OBJECTIVE:
Pull out each line of the listing that contains the string "label" and copy it in full. Matches must have the same case.

** Start of RECORDS **

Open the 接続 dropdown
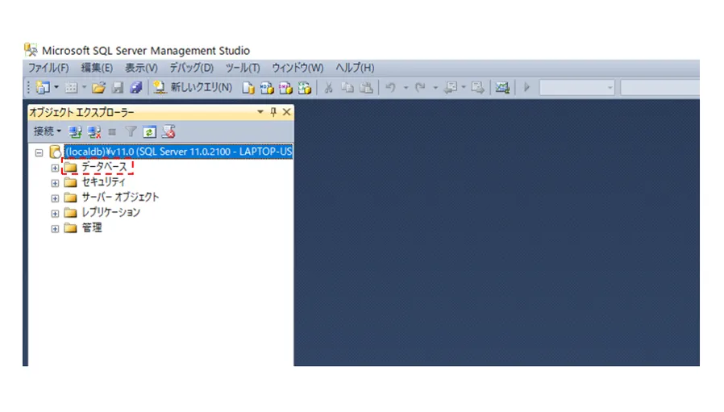Image resolution: width=724 pixels, height=412 pixels. pos(48,131)
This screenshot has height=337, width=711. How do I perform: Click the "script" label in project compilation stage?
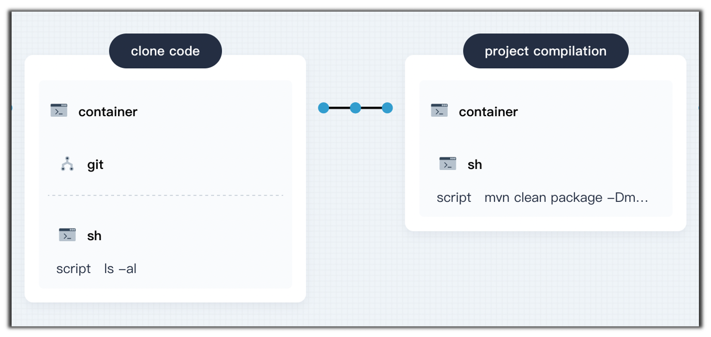(454, 198)
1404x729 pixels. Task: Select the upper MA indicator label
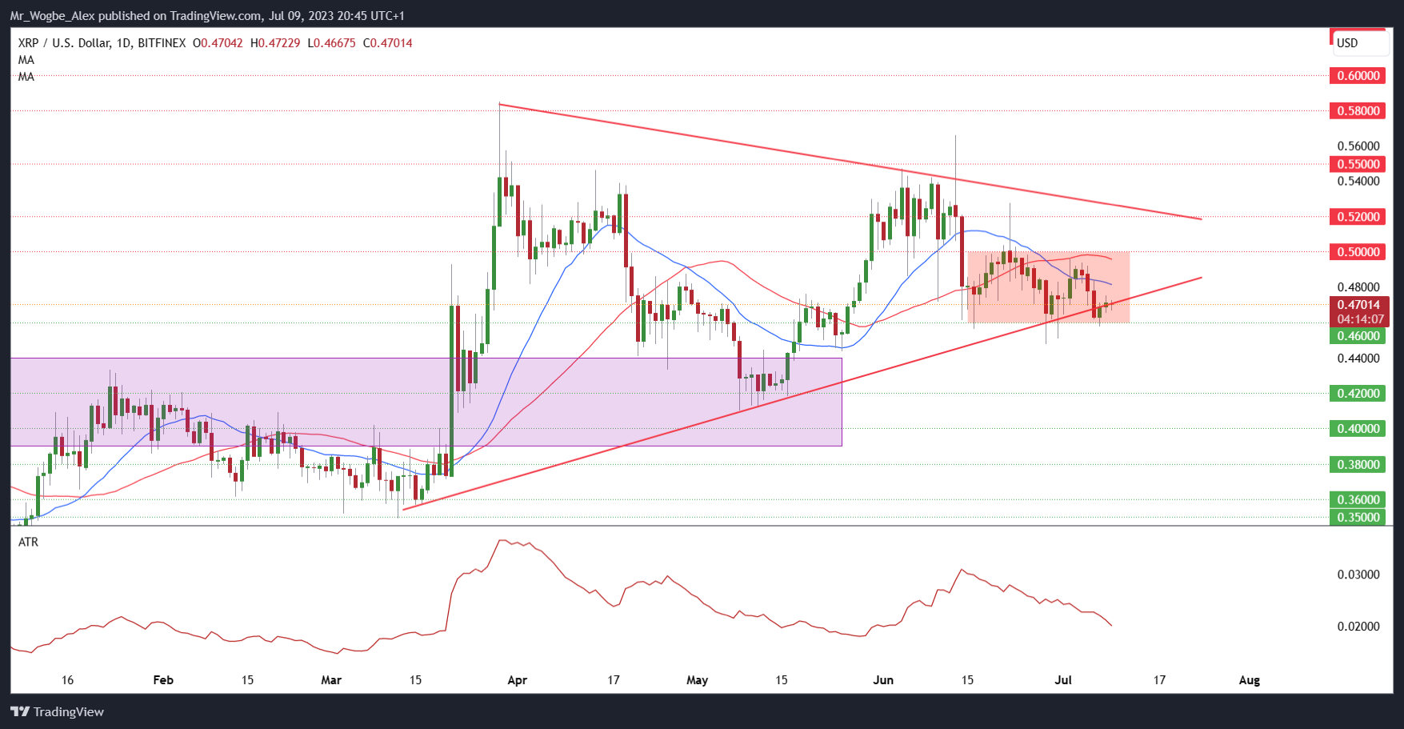coord(26,60)
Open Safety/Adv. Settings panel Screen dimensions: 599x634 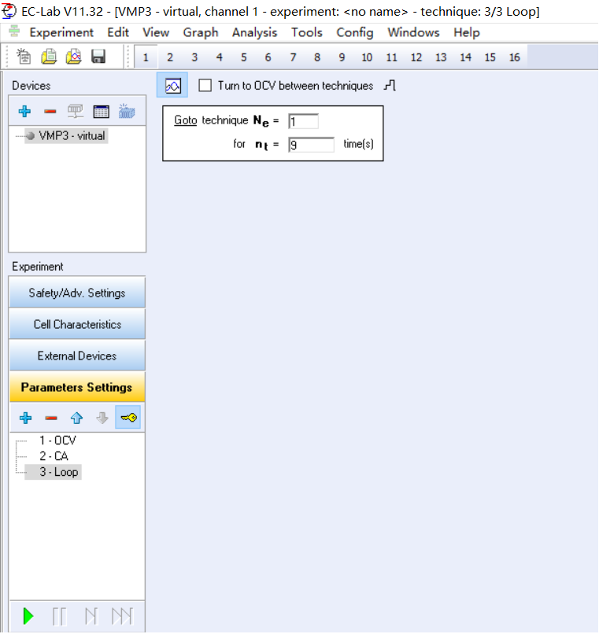point(77,293)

** End of RECORDS **

WRITTEN ANSWER:
This screenshot has height=337, width=711. How do I perform: Click the "script" label in project compilation stage?
1404x729 pixels. Task: Select the upper MA indicator label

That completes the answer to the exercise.